> Text extract
----

Nginx-0.7.52

Changes with nginx 0.7.52 20 Apr
2009

*) Feature: the first native Windows binary release.

*) Bugfix: in processing HEAD method while caching.

*) Bugfix: in processing the "If-Modified-Since", "If-Range", etc.
   client request header lines while caching.

*) Bugfix: now the "Set-Cookie" and "P3P" header lines are hidden in
   cacheable responses.

*) Bugfix: if nginx was built with the ngx_http_perl_module and with 

a
perl which supports threads, then during a master process exit
the
message “panic: MUTEX_LOCK” might be issued.

*) Bugfix: nginx could not be built --without-http-cache; the bug 

had
appeared in 0.7.48.

*) Bugfix: nginx could not be built on platforms different from 

i386,
amd64, sparc, and ppc; the bug had appeared in 0.7.42.

Is there a special way to start the windows version? Double-clicking
did nothing, and running from a prompt did nothing.


Kevin W.

2009/4/19 Igor S. [email protected]:

On Sun, Apr 19, 2009 at 09:12:37PM -1000, Kevin W. wrote:

Is there a special way to start the windows version? Double-clicking
did nothing, and running from a prompt did nothing.

cd c:
unzip nginx-0.7.52.zip
ren nginx-0.7.52 nginx
cd nginx
start nginx

Control:

nginx -s [ stop | quit | reopen | reloadf ]

For problems look in c:\nginx\logs\error.log or in EventLog.

----

> Your task
In the nginx 0.7.52 release notes, in which version did the bug that prevented building nginx --without-http-cache first appear? Answer using only the nginx 0.7.52 release notes.

> Data shown

----

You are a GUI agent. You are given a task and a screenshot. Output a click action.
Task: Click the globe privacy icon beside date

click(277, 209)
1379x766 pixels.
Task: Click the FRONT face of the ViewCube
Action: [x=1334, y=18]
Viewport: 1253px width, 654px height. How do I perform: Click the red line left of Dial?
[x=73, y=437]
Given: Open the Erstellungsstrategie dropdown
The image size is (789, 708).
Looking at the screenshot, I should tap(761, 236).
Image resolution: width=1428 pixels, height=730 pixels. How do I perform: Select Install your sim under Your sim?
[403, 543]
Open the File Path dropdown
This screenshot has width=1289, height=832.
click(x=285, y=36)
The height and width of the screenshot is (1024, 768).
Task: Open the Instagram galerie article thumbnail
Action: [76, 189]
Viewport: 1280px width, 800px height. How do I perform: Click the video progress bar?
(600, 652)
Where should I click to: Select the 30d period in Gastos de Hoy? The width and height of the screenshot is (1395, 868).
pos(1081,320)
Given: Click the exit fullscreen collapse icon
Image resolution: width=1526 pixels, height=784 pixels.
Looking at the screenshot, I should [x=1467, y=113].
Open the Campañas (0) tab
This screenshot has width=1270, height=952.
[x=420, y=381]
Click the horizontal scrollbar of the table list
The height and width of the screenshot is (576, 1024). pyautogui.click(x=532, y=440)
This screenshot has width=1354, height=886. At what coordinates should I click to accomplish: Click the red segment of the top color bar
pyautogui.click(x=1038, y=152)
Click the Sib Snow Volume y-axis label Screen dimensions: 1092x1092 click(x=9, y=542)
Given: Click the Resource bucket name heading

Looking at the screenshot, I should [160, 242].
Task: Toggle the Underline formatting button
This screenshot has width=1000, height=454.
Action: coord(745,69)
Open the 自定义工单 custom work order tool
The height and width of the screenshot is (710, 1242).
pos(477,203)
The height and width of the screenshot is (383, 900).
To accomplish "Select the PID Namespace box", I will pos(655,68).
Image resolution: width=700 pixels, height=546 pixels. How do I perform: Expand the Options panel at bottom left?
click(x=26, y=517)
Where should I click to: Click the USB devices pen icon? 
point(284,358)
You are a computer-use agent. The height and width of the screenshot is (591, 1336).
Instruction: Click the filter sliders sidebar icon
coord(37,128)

----

> The output
0.7.48